The data collected should be processed within the law, in a transparent manner and for the intended purpose. Therefore data collectors should not disguise the purpose of collection of the data and the data subject should consent to such kind of processing. Further in the event the data is to be processed outside the country the data collector should ensure that there are adequate measures of protecting that data. This can be ensured if that country has an equivalent of our Data protection and Privacy Act or the GDPR. It is also worth noting that the data controller should not allow the data processor to process personal data unless they comply with the security measures established under the Act.

Despite the available security measures, personal data may still be accessed by unauthorized persons. However, when this happens the data collector, data controller or the data processor is bound to immediately notify the Authority of the unauthorized access or acquisition and the remedial action taken. However, the Act goes short by leaving the authority with the discretion on whether the data subject should be notified of the breach or not. I believe this does not meet up the standards as the GDPR since under it the data breach should be reported to the supervisory Authority within 72 hours and to the concerned parties if the breach poses an implementation challenge and the controller is supposed to communicate to the data subject of the breach without undue delay.

Our Data protection and privacy Act also gives the data subject a right to object to the use of their data for direct marketing purposes. If this objection is made then the data controller is expected to notify the data subject on whether they have complied with the objection or give reasons why they will not comply.
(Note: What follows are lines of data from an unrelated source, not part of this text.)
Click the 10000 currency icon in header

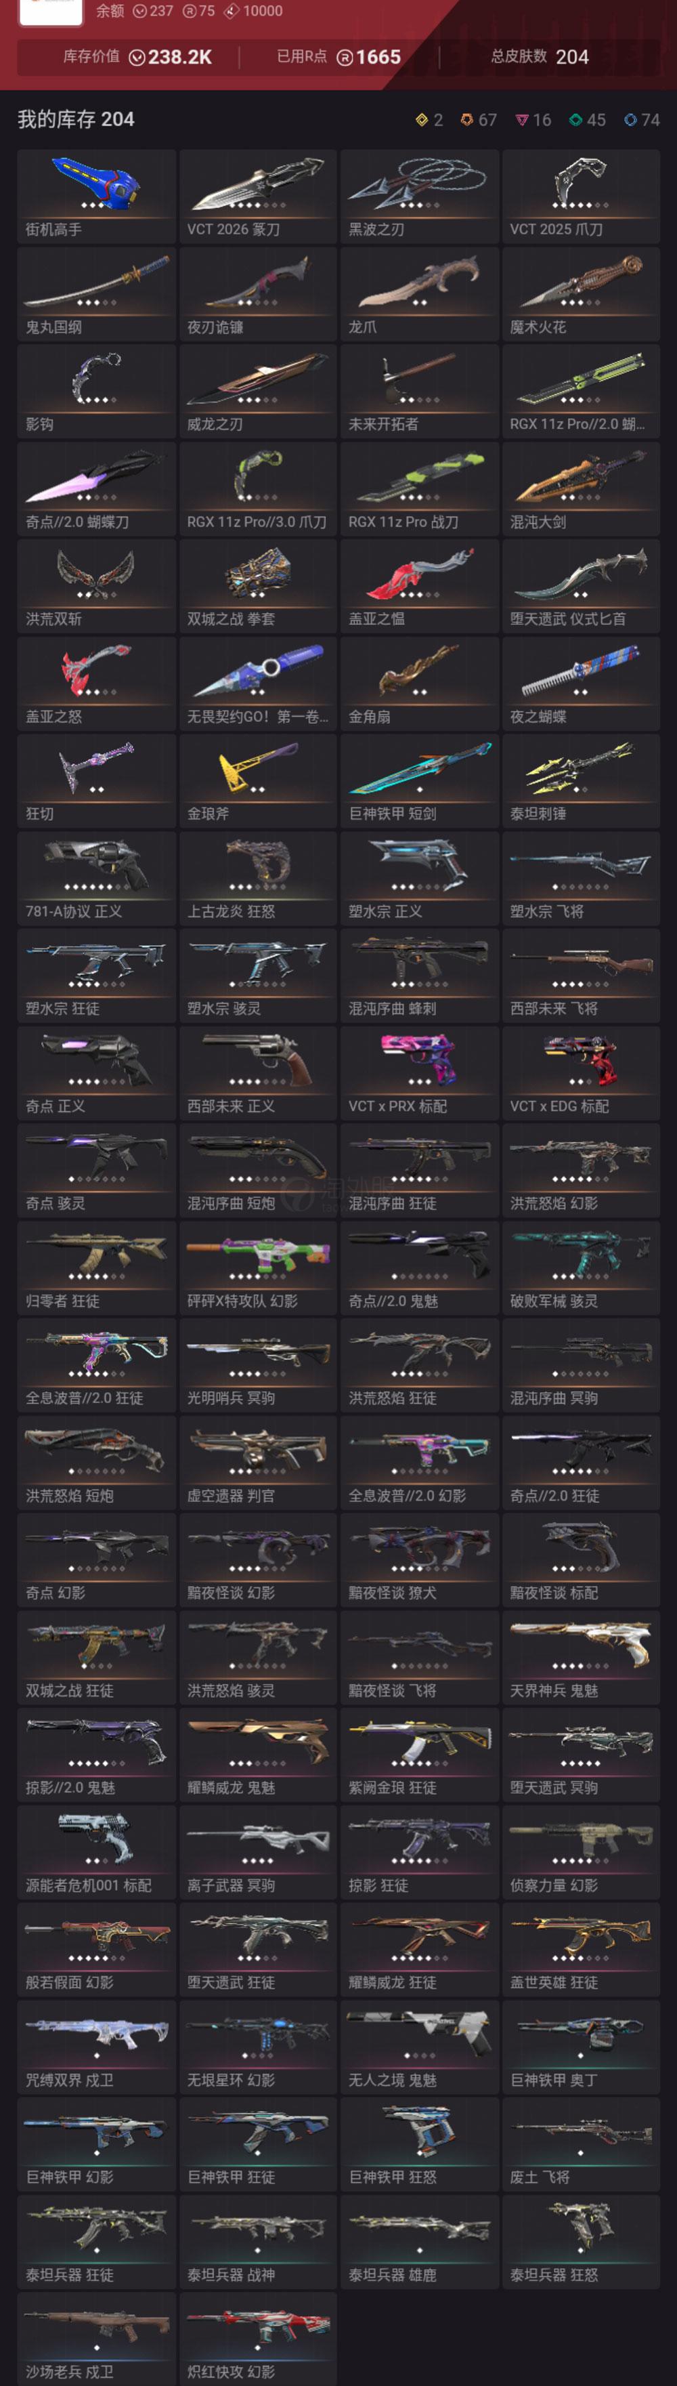[231, 11]
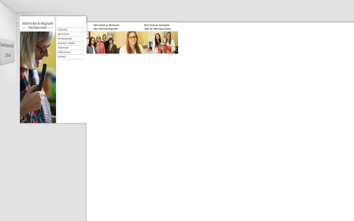Open the Startseite menu item

tap(63, 30)
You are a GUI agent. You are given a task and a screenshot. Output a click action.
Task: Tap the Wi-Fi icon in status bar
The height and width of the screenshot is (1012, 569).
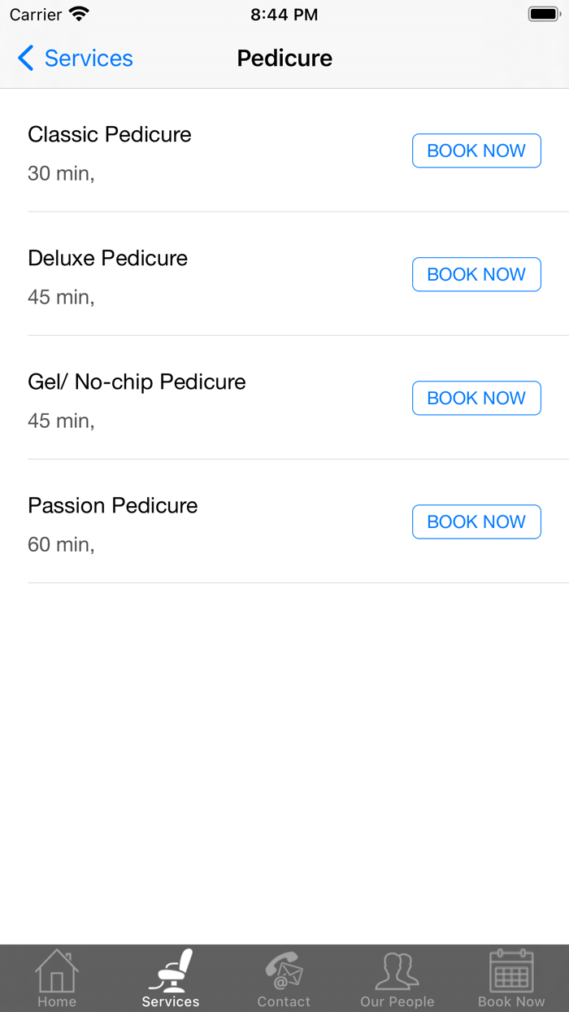click(77, 13)
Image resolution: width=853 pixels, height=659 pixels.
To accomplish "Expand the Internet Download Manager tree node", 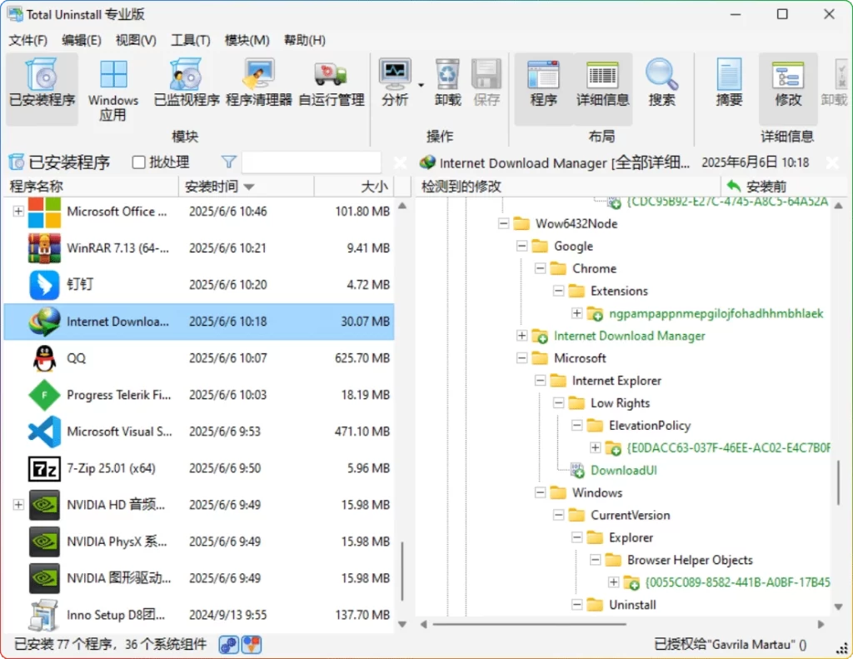I will tap(520, 335).
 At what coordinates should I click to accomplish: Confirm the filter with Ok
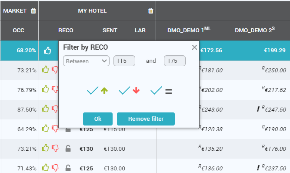(98, 119)
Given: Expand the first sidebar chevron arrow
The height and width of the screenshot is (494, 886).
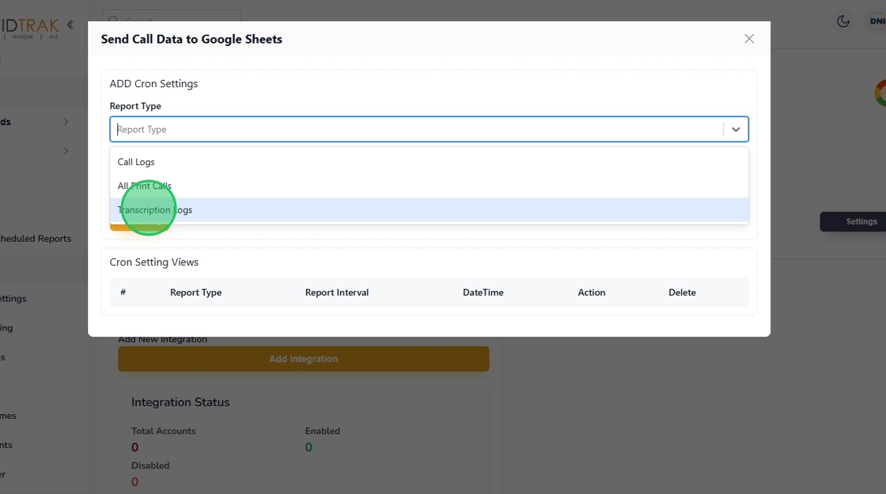Looking at the screenshot, I should pyautogui.click(x=66, y=122).
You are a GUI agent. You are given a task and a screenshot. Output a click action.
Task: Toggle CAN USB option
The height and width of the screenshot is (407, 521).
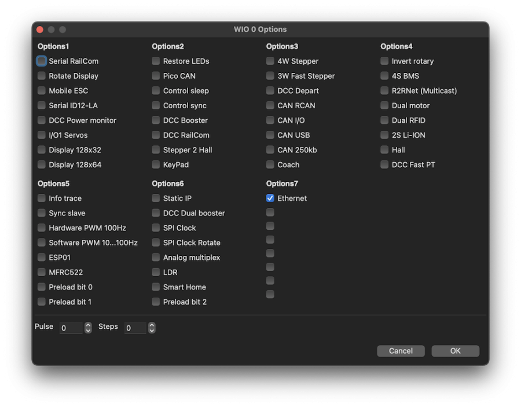(270, 135)
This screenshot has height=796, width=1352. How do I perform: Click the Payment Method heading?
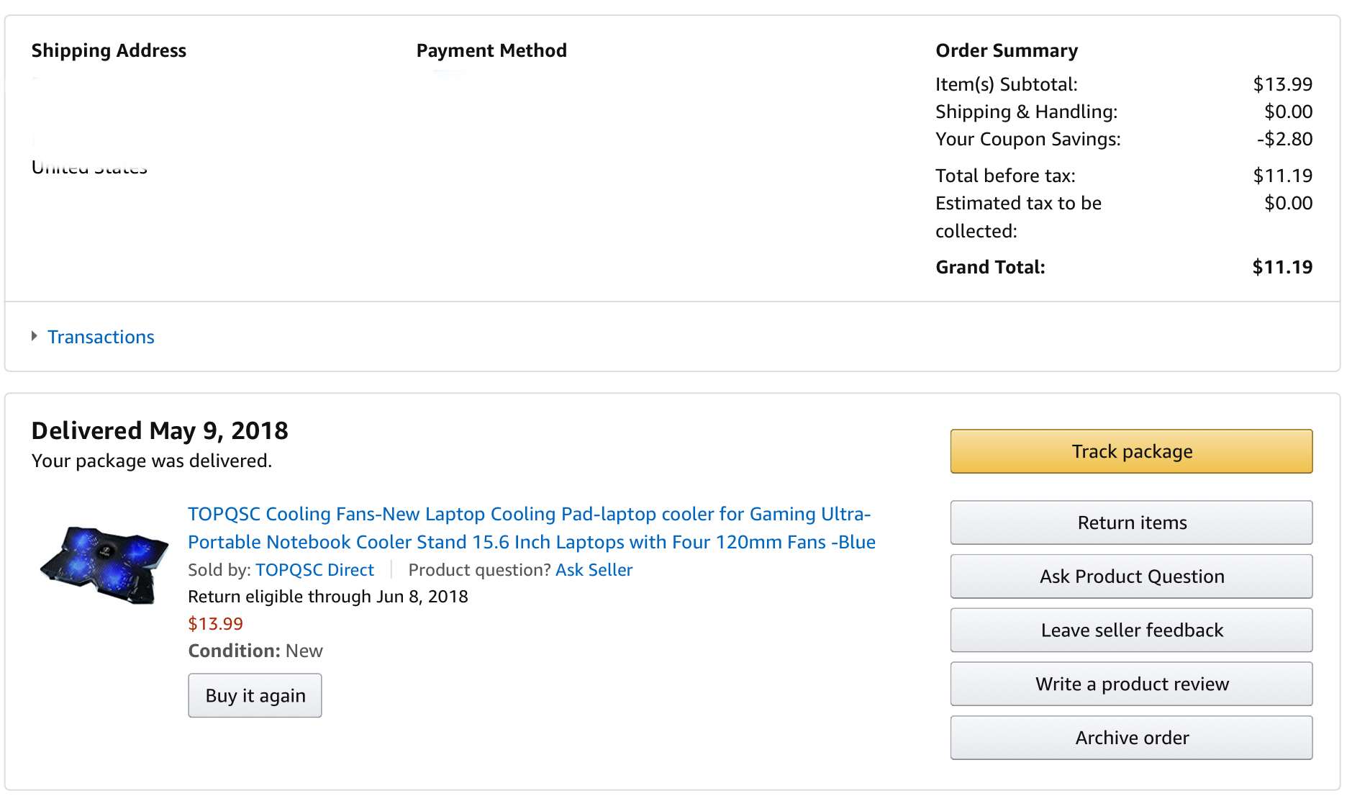tap(491, 50)
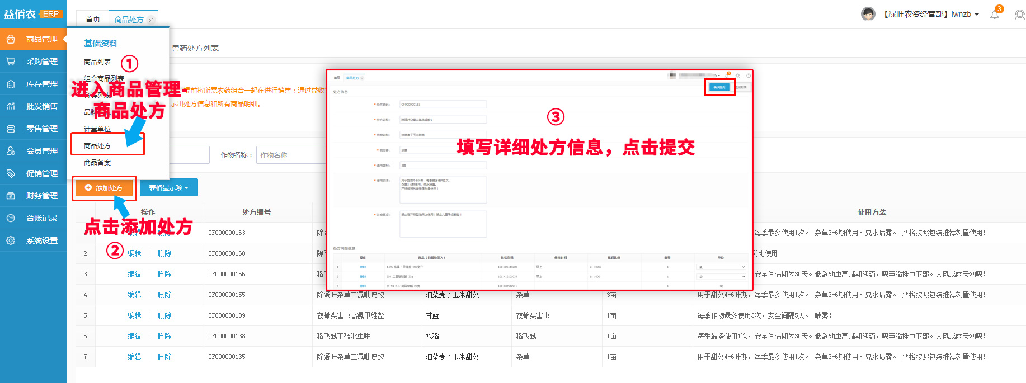Click the 采购管理 shopping cart icon
The image size is (1026, 383).
coord(11,62)
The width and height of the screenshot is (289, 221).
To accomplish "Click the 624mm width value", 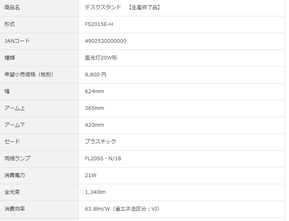I will pyautogui.click(x=94, y=92).
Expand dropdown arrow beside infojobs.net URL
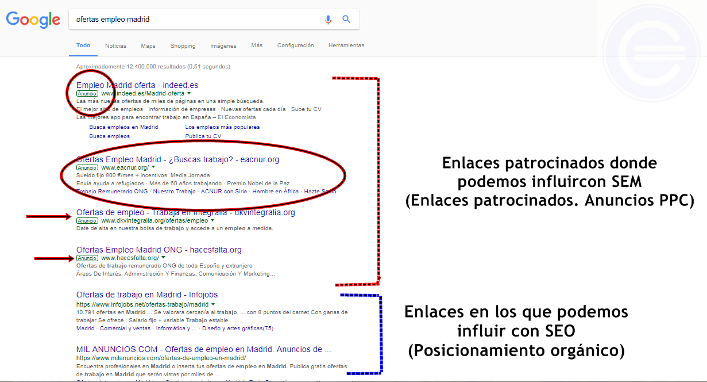Screen dimensions: 707x382 (213, 304)
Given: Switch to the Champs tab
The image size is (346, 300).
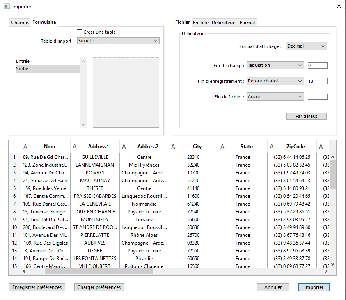Looking at the screenshot, I should [x=20, y=23].
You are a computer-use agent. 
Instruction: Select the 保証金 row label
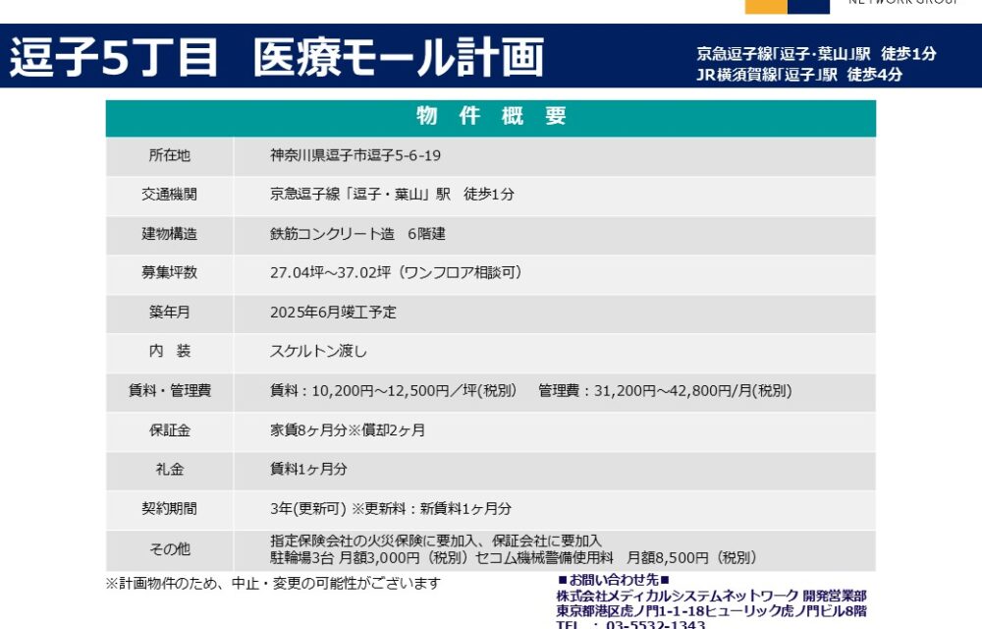click(170, 429)
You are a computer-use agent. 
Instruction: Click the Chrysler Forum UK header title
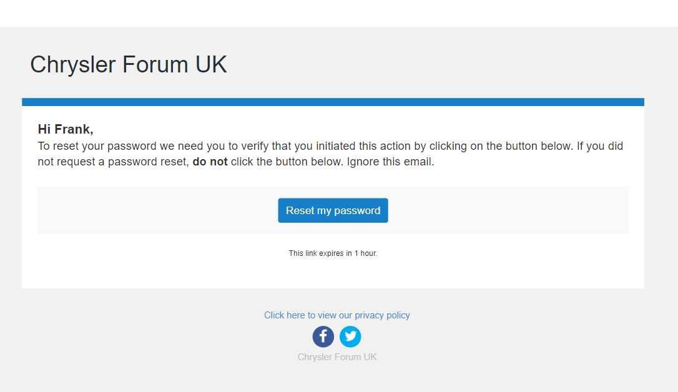[x=129, y=64]
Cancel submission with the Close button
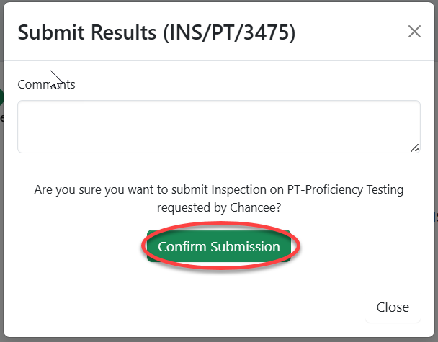Screen dimensions: 438x342 pos(393,307)
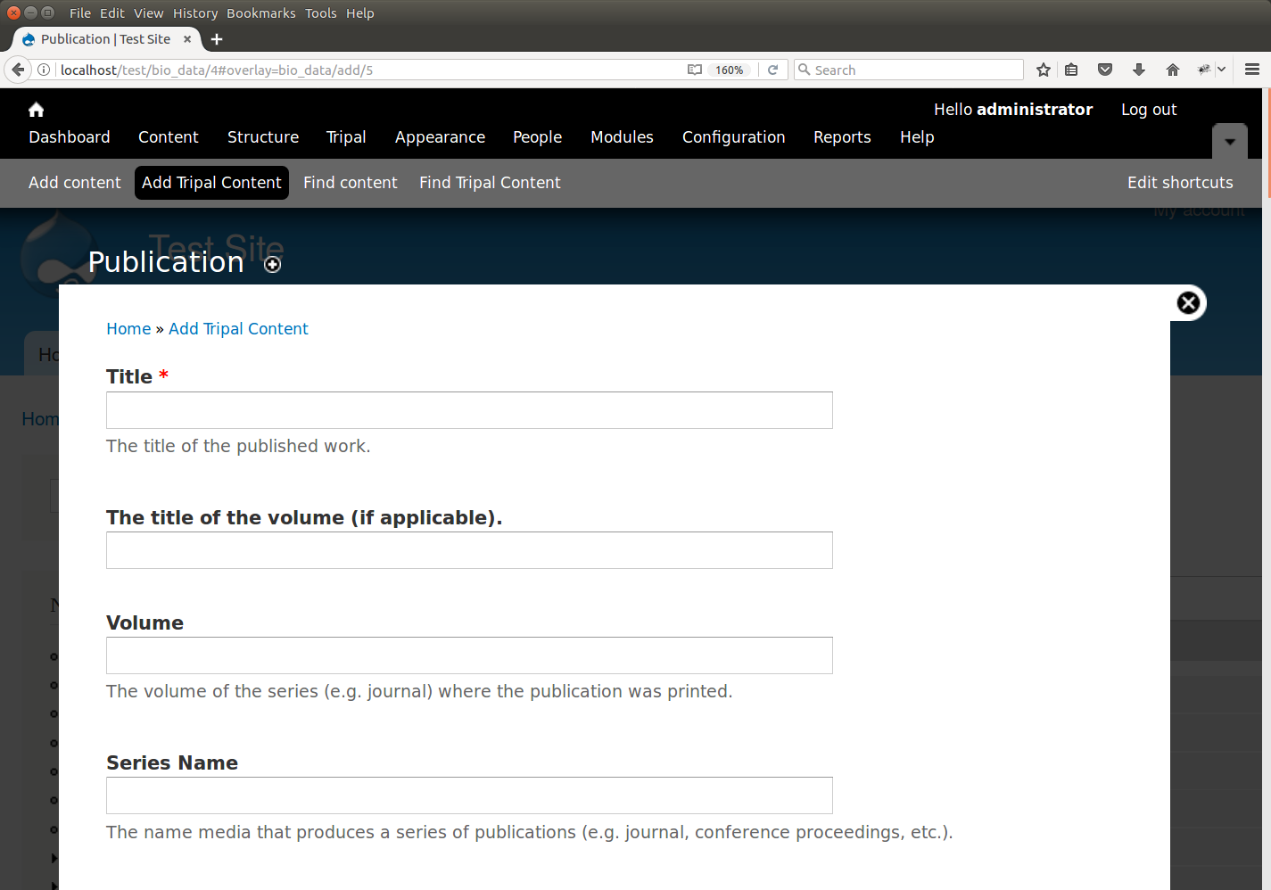
Task: Open the downloads arrow icon
Action: pos(1139,70)
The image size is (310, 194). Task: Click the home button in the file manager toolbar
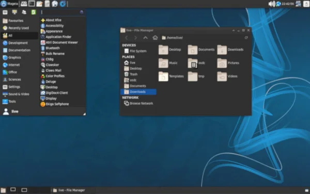[155, 38]
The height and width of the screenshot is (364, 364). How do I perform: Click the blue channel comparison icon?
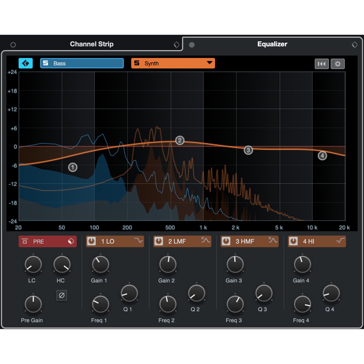click(26, 63)
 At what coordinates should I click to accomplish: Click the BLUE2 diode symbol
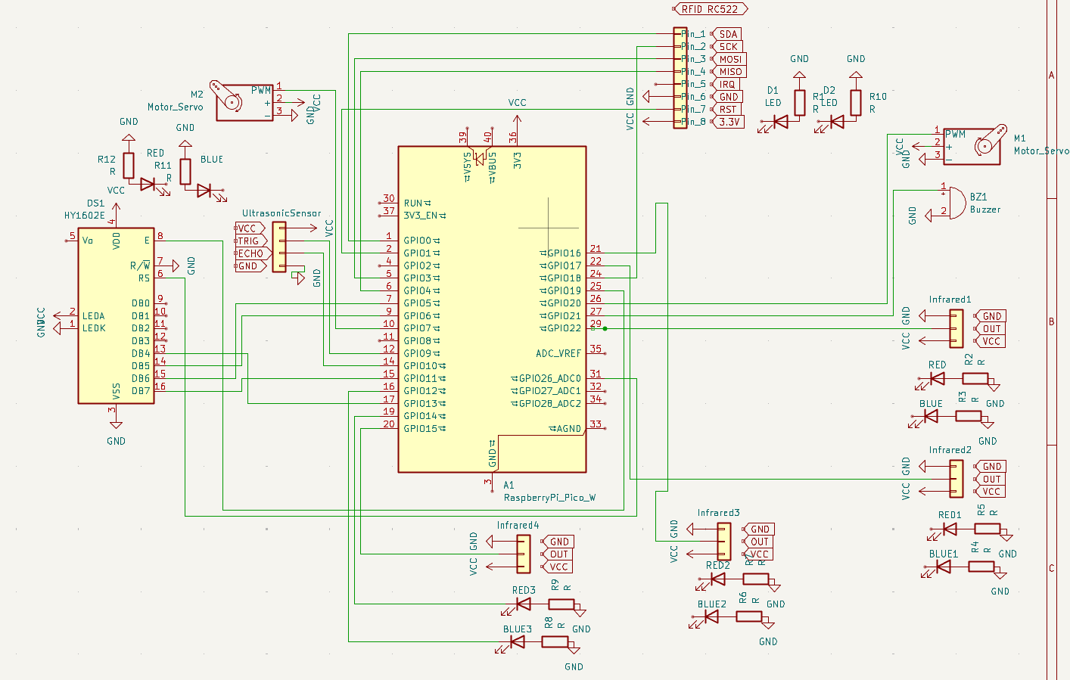(710, 616)
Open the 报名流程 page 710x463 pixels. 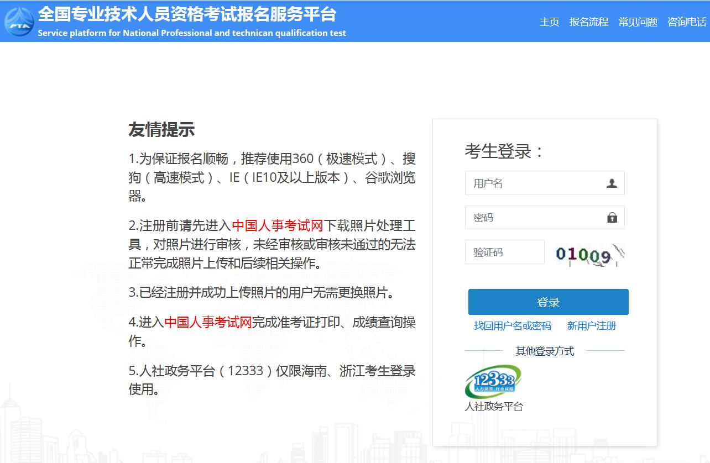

However, where the data controller does not comply they must also communicate such reasons to the Authority and the Authority shall make a decision on the same. Direct marketing has been defined to include communication by whatever means of any advertising or marketing material which is directed to an individual.

The Act further creates offences against individuals who mishandle personal data which comes into their possession which include unlawful obtaining and disclosing of personal data, unlawful destruction-deletion-concealment or alteration of personal data and sale of personal data.

Therefore, it is prudent for all individuals involved in the process of data collection, data processing and data controlling to ably comply with the Data protection and privacy Act. Majority of companies have set down the above principles in line with the Act.